Centri albanesi, Giorgia Meloni cambia idea: “Ci vadano gli irregolari

Il governo italiano sta considerando un radicale cambiamento nella gestione dei centri per il rimpatrio in Albania, come confermato dal Ministro per gli Affari Europei, Tommaso Foti, in un’intervista rilasciata a Repubblica. Questa nuova strategia mira a evitare che le strutture rimangano vuote per mesi, accelerando l’attuazione senza attendere la sentenza della Corte di Giustizia Europea.

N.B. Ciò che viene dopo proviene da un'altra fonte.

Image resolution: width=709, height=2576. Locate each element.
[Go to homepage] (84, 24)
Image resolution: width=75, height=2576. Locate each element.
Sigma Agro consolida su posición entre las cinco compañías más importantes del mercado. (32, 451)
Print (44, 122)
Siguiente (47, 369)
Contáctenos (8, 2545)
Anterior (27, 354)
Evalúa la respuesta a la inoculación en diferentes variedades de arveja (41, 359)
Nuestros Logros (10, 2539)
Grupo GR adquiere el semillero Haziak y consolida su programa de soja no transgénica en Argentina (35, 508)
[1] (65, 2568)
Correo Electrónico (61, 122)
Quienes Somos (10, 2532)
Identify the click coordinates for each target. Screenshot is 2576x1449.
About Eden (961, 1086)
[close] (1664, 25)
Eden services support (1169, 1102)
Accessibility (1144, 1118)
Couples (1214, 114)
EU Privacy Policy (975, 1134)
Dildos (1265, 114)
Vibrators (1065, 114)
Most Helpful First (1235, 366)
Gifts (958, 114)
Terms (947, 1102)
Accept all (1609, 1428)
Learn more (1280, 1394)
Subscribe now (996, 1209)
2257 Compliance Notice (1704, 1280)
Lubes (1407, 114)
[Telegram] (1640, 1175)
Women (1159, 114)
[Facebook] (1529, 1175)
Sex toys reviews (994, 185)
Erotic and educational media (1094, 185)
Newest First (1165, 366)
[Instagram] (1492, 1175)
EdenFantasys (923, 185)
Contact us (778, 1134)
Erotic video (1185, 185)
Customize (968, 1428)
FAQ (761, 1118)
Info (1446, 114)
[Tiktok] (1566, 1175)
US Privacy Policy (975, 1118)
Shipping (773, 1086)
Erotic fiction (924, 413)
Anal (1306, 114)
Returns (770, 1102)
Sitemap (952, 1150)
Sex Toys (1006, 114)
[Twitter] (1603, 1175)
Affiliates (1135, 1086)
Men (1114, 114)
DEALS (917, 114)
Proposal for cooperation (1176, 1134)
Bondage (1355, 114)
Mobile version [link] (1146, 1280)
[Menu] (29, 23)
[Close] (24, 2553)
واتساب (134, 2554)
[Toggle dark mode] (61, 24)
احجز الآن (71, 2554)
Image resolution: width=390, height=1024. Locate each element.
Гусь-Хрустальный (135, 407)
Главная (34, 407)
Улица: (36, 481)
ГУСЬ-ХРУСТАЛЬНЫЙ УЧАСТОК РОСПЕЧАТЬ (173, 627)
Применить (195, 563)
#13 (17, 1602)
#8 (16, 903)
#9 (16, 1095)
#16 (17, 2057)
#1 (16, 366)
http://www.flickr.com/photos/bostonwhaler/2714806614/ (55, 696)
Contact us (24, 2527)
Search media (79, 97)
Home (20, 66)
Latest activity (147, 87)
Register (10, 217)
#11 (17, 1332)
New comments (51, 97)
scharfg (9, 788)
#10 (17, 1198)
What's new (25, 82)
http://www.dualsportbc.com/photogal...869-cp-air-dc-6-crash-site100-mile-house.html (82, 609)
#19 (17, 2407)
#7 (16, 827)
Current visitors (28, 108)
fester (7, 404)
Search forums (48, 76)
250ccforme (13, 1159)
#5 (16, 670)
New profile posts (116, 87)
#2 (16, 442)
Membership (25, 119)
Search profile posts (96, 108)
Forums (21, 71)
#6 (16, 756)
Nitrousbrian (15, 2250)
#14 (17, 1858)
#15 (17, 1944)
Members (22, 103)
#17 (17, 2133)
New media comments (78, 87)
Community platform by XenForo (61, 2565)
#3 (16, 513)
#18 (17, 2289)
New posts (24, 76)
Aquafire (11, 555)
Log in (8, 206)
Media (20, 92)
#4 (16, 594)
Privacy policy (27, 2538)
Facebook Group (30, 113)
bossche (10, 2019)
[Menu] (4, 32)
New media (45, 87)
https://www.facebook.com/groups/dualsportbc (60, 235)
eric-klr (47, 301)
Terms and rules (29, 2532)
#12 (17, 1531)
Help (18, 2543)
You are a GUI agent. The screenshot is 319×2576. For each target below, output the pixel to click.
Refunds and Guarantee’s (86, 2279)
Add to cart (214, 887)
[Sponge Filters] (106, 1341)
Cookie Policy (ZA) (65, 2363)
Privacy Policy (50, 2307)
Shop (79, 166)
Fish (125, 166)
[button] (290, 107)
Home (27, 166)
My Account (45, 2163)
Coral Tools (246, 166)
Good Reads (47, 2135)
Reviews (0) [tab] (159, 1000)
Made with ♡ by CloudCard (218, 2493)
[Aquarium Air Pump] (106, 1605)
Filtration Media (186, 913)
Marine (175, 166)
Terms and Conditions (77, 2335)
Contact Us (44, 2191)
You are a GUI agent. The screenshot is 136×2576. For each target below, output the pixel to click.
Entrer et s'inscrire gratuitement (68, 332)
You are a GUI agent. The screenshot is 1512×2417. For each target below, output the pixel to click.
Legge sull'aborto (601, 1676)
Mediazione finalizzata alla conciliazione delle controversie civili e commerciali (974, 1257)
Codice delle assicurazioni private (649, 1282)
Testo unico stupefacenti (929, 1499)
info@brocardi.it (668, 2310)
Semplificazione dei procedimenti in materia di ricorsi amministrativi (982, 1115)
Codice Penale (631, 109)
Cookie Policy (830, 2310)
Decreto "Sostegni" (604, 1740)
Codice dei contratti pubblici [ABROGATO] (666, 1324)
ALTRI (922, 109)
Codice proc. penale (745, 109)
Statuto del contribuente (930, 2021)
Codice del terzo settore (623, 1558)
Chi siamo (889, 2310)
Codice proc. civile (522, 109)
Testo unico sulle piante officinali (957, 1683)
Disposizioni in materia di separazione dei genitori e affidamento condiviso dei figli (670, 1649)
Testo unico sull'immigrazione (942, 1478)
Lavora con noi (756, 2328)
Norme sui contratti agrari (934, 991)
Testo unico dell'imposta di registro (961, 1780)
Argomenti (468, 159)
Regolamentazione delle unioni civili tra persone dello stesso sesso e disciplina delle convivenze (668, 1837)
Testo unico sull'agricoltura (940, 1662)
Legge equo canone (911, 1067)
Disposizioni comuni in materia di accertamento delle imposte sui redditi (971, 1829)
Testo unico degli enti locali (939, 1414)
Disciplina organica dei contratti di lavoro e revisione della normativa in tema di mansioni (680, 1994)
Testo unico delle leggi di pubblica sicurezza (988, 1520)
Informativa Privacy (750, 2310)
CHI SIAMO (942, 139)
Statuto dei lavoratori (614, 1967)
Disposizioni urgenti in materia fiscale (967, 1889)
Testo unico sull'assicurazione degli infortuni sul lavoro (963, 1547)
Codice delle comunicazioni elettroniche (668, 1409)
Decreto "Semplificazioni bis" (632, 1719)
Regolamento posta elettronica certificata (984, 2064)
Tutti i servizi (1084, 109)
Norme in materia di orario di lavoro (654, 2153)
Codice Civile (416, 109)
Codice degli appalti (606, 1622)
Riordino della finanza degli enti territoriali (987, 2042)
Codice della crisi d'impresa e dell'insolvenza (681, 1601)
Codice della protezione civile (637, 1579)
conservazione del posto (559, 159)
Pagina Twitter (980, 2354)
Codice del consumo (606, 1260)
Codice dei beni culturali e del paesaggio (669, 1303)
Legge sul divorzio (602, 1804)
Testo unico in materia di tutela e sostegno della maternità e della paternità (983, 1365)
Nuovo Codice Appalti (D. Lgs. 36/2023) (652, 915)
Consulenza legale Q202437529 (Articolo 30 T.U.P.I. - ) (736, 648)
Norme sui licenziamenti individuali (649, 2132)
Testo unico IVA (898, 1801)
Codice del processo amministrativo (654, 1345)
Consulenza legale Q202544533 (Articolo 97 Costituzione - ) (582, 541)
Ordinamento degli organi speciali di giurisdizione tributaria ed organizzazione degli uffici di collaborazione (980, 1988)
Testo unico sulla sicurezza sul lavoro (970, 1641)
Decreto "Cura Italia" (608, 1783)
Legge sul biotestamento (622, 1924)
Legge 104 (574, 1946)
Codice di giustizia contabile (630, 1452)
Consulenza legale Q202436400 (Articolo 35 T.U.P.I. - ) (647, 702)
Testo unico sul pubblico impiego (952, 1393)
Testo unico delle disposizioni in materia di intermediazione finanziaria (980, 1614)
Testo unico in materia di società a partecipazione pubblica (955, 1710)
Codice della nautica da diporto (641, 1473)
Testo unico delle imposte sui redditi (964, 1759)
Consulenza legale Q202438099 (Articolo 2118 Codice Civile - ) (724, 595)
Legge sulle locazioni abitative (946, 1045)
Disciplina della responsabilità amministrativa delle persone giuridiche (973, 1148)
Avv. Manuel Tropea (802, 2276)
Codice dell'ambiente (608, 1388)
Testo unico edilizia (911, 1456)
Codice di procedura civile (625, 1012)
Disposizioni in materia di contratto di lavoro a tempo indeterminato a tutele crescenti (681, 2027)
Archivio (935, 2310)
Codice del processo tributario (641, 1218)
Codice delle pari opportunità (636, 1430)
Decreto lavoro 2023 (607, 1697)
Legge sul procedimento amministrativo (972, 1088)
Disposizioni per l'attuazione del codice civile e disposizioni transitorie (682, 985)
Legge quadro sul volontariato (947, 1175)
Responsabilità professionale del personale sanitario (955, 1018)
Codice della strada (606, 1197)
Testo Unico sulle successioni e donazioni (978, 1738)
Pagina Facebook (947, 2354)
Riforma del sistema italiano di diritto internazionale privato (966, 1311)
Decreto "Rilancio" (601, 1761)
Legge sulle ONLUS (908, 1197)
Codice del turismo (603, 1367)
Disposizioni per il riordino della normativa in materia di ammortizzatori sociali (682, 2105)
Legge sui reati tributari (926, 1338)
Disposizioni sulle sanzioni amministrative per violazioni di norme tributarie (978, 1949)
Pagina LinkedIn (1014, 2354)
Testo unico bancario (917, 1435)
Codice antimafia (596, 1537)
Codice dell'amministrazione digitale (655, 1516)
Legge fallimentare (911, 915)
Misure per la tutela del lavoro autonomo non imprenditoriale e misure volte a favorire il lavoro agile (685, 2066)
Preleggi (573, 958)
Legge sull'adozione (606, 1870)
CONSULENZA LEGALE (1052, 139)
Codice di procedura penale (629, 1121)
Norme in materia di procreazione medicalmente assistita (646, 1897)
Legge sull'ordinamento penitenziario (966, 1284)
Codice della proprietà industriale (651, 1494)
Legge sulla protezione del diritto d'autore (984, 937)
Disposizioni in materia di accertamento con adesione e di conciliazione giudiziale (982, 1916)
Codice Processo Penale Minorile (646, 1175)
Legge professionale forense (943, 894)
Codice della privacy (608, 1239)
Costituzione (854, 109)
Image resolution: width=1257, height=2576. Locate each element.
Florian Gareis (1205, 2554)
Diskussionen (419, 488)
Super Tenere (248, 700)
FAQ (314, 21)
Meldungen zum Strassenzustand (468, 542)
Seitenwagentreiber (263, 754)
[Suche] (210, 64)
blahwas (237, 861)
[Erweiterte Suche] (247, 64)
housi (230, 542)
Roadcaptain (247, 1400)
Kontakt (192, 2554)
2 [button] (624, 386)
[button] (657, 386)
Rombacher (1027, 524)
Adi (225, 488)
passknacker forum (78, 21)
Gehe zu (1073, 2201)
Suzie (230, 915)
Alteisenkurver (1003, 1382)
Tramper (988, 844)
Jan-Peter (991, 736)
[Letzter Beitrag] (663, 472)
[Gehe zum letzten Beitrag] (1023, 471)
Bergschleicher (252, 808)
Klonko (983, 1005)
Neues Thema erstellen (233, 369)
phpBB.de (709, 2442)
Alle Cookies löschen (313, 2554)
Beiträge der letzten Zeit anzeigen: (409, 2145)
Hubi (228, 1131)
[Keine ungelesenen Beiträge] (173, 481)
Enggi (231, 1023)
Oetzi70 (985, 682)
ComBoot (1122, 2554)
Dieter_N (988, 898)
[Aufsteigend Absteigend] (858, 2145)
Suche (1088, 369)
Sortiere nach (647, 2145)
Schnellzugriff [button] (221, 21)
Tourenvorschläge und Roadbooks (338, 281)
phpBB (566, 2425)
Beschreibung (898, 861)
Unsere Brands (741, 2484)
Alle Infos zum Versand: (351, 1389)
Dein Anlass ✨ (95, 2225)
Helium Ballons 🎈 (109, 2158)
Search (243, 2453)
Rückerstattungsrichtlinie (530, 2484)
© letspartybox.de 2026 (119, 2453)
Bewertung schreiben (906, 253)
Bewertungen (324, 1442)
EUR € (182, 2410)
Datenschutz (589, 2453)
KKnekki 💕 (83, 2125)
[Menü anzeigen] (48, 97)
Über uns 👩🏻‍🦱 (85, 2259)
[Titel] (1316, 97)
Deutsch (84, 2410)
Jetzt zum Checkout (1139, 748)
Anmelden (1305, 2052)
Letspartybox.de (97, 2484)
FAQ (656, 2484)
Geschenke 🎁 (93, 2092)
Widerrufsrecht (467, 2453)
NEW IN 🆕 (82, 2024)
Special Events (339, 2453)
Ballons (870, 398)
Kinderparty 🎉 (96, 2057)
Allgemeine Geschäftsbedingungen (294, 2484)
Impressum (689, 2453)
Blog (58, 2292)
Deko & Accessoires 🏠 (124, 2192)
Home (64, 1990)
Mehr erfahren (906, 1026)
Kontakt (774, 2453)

La Premier Giorgia Meloni ha discusso la questione venerdì con il Ministro dell’Interno, Matteo Piantedosi, e il Sottosegretario Alfredo Mantovano. L’idea principale consiste nel trasformare i due centri albanesi, attualmente destinati all’accoglienza, in Centri per il Rimpatrio (Cpr) per migranti irregolari già presenti in Italia e soggetti a un decreto di espulsione. In questo modo, le strutture non sarebbero più utilizzate come punti di prima accoglienza per i migranti intercettati in mare, ma come veri e propri centri di rimpatrio. Questa modifica consentirebbe di saltare il passaggio delle convalide del trattenimento da parte delle Corti d’appello, che finora hanno sempre rigettato tali richieste.

I centri di Shengjin e Gjader subiranno quindi una trasformazione significativa. Shengjin, attualmente un hotspot per la prima accoglienza, cambierebbe la sua funzionalità, mentre Gjader, composto da due strutture—una per il trattenimento e una progettata per la convalida mai concessa dai giudici—verrebbe completamente riconvertito.

 

In aggiunta a questa proposta, è emersa anche un’altra opzione, suggerita da Matteo Renzi, che prevede l’utilizzo di questi centri come penitenziari per detenuti albanesi in Italia. Tuttavia, questa scelta non consentirebbe al governo di presentare il progetto come uno strumento di “deterrenza” contro le partenze dei migranti, un aspetto di fondamentale importanza per l’esecutivo.

L’attuazione del piano, tuttavia, presenta diverse complessità giuridiche. Alcuni magistrati avvertono che Gjader, essendo situato in territorio albanese e soggetto a un protocollo bilaterale, non potrebbe fungere da centro di rimpatrio per migranti già presenti in Italia, almeno fino all’entrata in vigore delle nuove norme europee previste dal Patto asilo e immigrazione del 2026.